Morgan Le Frayed's picture

*hugs Sunny*

Sunny, this is for the best, and in the long run you will be happier. Do NOT beat yourself up for not wanting to be with the kids - they are NOT your kids and you do NOT have to love/want to be with them the way he does, and there is NOTHING wrong with that.

My relationship with my DH went to hell when we moved in together too. We have his skids EVERY weekend, and I loathe it.

Let him move out - and don't believe the "if I go, that's it!" bit.

And let me ask you something else . . do you REALLY think that his kids are going to move out at 18? It sounds like daddy is an enabler, as you said that SD is a princess and "SO lets her get away with it". What do you really think your future would have been, had you kept things as they were? I bet you would have seen kids in their 20's still living with you rent free while SO continued to pay for their phones, car insurance, etc.

You can't spend your life being miserable. No one is worth that. YOU yourself and your happiness is what is most important.

SunnySkies's picture

Thank you all for your comments and support. Just for the record, I didn't once say to him that he shouldn't see his kids or that they should come round less, it was more how we had to deal with the situation we were in.

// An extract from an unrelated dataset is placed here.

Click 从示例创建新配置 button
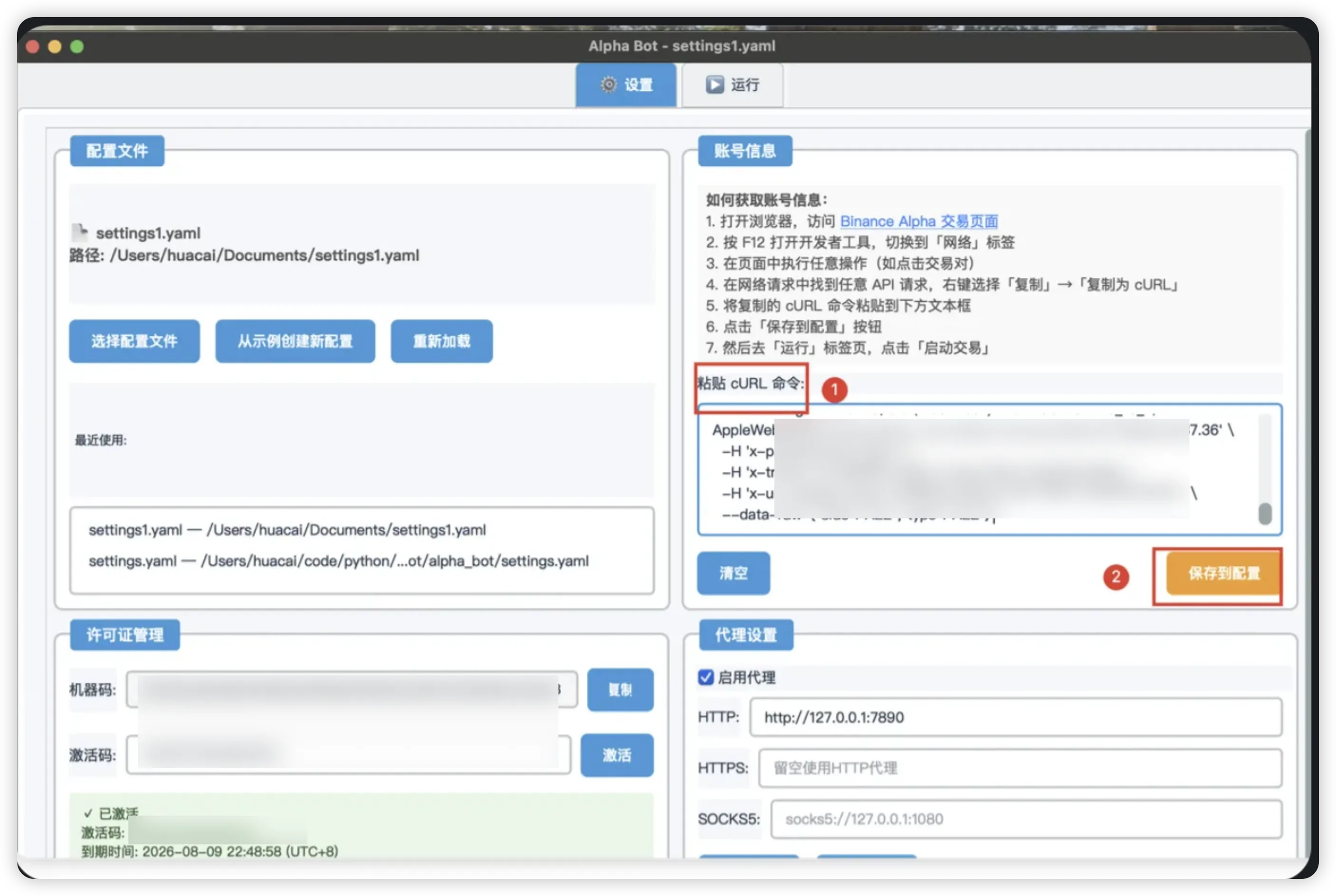 point(295,341)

Well, we talked some more on the Sunday and have agreed to give it another go. I said that he needs to set more ground rules for the skids, ie, helping to wash up, being responsible for their own actions (ie, if they make a mess they clear it up not him), and SO generally not wiping their bums. For my part, I will try and be more tolerant. Part of the problem is my house is only a 2-bed so with two teenage skids there (and my beloved dog) it can feel very crowded and I have nowhere to escape to. So we talked about moving to a bigger house as well.

However, as we have had these conversations a couple of times before (though not to the point of him actually going), I have said that if we have the same conversation in a few months' time then we are done and we will go our separate ways. Hopefully we can make it work this time, if not that is definitely it. So you will have me hanging the forums around a bit longer, guys!